INT: Like the announcer on THE PERRY COMO SHOW, I forget, wonderful-- 

HG: The same fellow. Frank Gallop. [INT: Frank Gallop] Well, Frank Gallop was the announcer on THE 64 DOLLAR QUESTION. Remember, they gave 64 dollars that was a network show. 64 dollars? And so I was always kind of in love with that idea, that you had a comedic effect and actually the RHODA show, did it beautifully. [INT: Carlton, the Doorman.] Yeah. And I think people see that as slightly dangerous, like the people are hearing, at home you're hearing somebody who isn't supposed to be heard. [INT: Also if I remember correctly it was no nonsense, that you would give him a very direct, flat answer.] Yeah, never tried to be funny, that would be disaster. But always be to put him down. You know, Jack [Jack Paar] especially he loved it. He would say--I'm trying to think of some of the things… I would just say, "Jack, why don't we get on with the show." And he would say, "All right."

28:48

INT: So you have to get us to the place where you, because you're still working in RCA master control. THE JACK PAAR SHOW is on. So get us to where you moved forward. 

HG: Well, I think I did. Bobby [Bobby Quinn]--[INT: So you're the AD now?] Yeah, so Bobby leaves, I become the AD [Associate Director]. And the Director. This is a really psychological block here. 'Cause the Director, we were such good friends that I was to be his best man at the wedding but then his brother showed up and he was married at the Unitarian church, 86th and Madison. So we were very close, I liked him. He was bright. He was much older, not much older; he must have been 15 years older than myself. But he was interesting, we would go out to lunch and I could see he’d have--we went to the little place on the corner there, the bar on 6th Avenue and the other side, where Lindy's was the other, yeah. So we were good friends. [INT: And he was mentoring you? In some ways?] He was, he was and then, I was so full of myself, I don't think I would allow myself to be mentored, not by him, by Jack. So I felt kind of an equal level with him, 'cause I knew I could do that show. And when he would go on vacation, I would do the show. [INT: Okay. So the Director would--] So it was my first real directing job. And Jack would notice it would be different when I was doing 'em. [INT: Can you recall in any way what he noticed?] What he noticed was that I was taking more shots of him just listening. And reacting. So that after a while, when I was doing the show, he would do something, and then he would turn and I would grab a shot of him kind of rolling his eyes or doing a reaction which was--and people would laugh, because you know, the form was, the tradition was you stay on the person talking. And then the other person talking and you would switch to the person asking the questions, back and forth. And I always, even when I wasn't the Director, I said "Jeez, why don't they have a shot of the guy listening to the question, because that, you see the shift of the eyes you can tell almost immediately whether the man likes the question, doesn't like it; you can see him getting set up and it's more interesting to see the person receiving the question, rather than giving it. And I think Jack liked that.

31:38

INT: This is what I'm getting from this, is that whatever the situation was, you were a little younger, you were very, very focused on it, and you had some ideas about what might make an improvement in the quality of the way these shows [THE JACK PAAR TONIGHT SHOW], not even the quality, in the style in which these shows were shot, and Jack [Jack Paar] noticed it when you had your opportunity. 

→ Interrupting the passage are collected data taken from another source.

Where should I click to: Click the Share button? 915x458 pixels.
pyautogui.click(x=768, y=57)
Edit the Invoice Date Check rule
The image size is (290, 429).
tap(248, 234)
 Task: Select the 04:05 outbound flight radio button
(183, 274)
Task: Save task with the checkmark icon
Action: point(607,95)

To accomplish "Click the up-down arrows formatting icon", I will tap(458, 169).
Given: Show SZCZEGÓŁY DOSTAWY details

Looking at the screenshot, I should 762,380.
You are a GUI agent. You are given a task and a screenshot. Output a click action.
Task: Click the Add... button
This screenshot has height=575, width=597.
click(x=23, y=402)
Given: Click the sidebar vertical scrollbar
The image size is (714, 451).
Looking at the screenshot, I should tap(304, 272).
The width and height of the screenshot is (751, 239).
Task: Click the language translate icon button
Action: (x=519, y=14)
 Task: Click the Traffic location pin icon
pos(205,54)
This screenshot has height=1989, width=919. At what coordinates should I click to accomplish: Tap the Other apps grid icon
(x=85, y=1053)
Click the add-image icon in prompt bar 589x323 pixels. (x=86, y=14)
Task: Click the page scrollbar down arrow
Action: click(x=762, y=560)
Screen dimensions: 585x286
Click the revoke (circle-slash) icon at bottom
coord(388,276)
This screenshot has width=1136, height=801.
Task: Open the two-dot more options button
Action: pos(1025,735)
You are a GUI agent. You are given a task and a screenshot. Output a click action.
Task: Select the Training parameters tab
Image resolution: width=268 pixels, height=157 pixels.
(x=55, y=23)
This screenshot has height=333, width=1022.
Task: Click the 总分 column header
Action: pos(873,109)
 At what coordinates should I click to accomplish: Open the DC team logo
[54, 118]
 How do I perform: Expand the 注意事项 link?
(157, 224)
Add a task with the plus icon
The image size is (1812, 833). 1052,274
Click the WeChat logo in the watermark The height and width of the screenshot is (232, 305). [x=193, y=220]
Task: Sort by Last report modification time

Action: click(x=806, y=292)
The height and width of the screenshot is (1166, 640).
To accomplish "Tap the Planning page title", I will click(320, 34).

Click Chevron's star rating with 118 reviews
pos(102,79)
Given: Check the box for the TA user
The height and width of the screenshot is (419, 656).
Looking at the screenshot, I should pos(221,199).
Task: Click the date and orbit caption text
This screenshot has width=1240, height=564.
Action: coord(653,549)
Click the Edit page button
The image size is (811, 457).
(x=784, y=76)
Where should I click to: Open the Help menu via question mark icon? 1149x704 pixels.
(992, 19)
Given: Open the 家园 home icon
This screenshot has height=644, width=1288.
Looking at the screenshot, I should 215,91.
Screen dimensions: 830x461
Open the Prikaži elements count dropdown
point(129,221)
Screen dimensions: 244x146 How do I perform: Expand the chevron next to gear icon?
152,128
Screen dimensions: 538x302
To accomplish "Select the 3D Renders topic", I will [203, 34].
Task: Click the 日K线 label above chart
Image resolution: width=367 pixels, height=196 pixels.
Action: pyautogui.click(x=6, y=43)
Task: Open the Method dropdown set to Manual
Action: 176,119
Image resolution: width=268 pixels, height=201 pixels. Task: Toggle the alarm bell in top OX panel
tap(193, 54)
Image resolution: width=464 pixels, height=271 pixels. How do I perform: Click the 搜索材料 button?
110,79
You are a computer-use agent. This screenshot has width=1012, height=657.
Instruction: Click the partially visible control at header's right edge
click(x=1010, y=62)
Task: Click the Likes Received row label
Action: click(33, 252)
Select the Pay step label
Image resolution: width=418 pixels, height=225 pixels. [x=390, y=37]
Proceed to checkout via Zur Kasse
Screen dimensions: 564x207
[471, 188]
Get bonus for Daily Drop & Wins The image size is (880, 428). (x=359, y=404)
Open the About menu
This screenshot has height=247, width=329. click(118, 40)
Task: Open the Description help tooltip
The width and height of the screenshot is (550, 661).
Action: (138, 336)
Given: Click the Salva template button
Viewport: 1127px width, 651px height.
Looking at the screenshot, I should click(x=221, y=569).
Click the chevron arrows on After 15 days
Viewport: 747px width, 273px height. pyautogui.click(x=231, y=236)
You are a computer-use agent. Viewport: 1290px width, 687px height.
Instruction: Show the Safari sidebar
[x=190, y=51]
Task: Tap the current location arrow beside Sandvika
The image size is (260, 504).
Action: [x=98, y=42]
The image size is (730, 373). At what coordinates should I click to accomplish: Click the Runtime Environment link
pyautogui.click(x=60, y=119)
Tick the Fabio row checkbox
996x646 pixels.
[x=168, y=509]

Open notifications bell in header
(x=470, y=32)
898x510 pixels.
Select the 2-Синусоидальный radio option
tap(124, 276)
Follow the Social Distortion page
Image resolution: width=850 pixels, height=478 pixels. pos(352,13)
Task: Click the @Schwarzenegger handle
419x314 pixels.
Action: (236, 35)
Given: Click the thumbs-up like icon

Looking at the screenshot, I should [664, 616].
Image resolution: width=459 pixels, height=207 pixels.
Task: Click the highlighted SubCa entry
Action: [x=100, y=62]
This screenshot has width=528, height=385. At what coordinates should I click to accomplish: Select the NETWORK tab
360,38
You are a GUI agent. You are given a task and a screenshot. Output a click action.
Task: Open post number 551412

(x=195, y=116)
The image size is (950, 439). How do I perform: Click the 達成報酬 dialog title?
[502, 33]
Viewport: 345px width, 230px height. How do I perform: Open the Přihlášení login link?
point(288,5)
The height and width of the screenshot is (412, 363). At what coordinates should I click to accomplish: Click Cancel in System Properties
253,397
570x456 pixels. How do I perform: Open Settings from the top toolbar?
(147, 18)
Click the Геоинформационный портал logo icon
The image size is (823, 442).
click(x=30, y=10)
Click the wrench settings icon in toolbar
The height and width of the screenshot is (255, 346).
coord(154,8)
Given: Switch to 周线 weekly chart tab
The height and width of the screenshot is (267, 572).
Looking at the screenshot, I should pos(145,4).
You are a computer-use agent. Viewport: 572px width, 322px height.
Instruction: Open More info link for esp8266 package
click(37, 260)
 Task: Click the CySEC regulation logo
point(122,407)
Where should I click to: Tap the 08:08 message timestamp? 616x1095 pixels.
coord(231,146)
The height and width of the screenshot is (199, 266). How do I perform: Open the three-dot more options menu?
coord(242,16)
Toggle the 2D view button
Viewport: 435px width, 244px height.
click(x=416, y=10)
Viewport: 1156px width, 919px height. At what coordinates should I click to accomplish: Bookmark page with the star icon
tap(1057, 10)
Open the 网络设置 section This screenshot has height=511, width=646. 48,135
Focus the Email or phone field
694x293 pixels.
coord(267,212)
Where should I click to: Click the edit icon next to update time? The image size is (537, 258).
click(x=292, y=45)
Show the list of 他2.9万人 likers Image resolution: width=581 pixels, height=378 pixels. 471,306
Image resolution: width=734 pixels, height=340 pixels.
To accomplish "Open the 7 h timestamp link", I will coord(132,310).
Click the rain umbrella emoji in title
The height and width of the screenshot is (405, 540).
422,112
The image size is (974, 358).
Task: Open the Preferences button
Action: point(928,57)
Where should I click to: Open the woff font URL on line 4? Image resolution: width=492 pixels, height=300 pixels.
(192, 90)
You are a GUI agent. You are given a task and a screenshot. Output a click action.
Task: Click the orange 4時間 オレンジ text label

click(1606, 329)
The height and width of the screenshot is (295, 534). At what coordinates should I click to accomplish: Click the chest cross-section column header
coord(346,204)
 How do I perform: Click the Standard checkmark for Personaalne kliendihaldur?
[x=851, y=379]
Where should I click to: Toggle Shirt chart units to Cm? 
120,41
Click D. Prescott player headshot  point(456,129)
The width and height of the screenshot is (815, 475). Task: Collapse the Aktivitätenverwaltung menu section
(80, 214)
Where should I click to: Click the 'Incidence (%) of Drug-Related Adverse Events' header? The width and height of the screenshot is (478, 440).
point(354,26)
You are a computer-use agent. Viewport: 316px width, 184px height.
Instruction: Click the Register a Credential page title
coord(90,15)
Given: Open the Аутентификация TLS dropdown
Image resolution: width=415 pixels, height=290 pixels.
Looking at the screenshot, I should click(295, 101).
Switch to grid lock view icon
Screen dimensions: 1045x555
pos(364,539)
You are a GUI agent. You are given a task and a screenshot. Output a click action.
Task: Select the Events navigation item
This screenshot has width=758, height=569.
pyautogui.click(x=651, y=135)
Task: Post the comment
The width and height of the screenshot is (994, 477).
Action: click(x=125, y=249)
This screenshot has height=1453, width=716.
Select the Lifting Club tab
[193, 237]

HG: Yeah. I think everything you do in the business, in that business is to produce laughs. And anything you can do to get a laugh is valuable. And I think Jack saw that, and I saw that. I remember when Jack interviewed Bill Buckley. William F. Buckley. And I always had this kind of distaste, I just didn't like what he was, I didn't like his book, GOD & MAN AT YALE, I didn't like the conservative; I didn't like the overuse of words. He was insufferable to me. Now I know a lot of people, you know, he is the man who invented modern conservatism. [INT: Right. He's insufferable to Norman Mailer too, so...] Yeah, right. So when he was on the air, and I was directing, I would take shots of him reacting, and he has a terrible, I guess it's a tick, but he would do all kinds of contortions when he was listening to a question, so I loved... And then when Jack was talking, I would cut back to him listening, and he had this kind of intense way of listening, and people were laughing and he didn't know why they were laughing. It was really, kind of a shitty thing for me to be doing, but I enjoyed doing it. If it was somebody I admired, I probably wouldn't have done that. And then, Jack loved it because he didn't like Bill Buckley either, so you know, we would do the show, this is now we're up to tape, and we would do the show at eight o'clock, and he would go home and then watch it at night. [INT: Ah. Big difference now.] Now he can see what we're doing. When we started it was live. [INT: And I'm sure he did go home every single night and watch it every night.] He watched it every night. Yeah. [INT: And so it became your job?] We went to California, it was 1960, we went to Honolulu, and did the show for a week out there, and I could do that, 'cause it wasn't in, the DGA would let me, no it wasn't, it was NBC would let me do it because I was traveling with the show. When we got to--[INT: And traveling and going to places was already something you'd been trained in for years, so this was not taking you out of any…] But there was a distinction that when we got to the studios in LA, they insisted on having their own AD [Associate Director], the local people, so it had to be a West Coast DGA guy, and I would, my wife and I went off to San Francisco, and what happened was that the TD [Technical Director] and the AD weren't used to the Director's kind of nodding off or not paying attention, so the shows were kind of sloppy. And Jack knew this.

35:05

INT: I also recall--this is just a technical thing, but in the NBC system, the Director didn't speak directly with the cameras. I could be wrong about this in terms of the late night shows, that the TD [Technical Director] was all important in these environments. 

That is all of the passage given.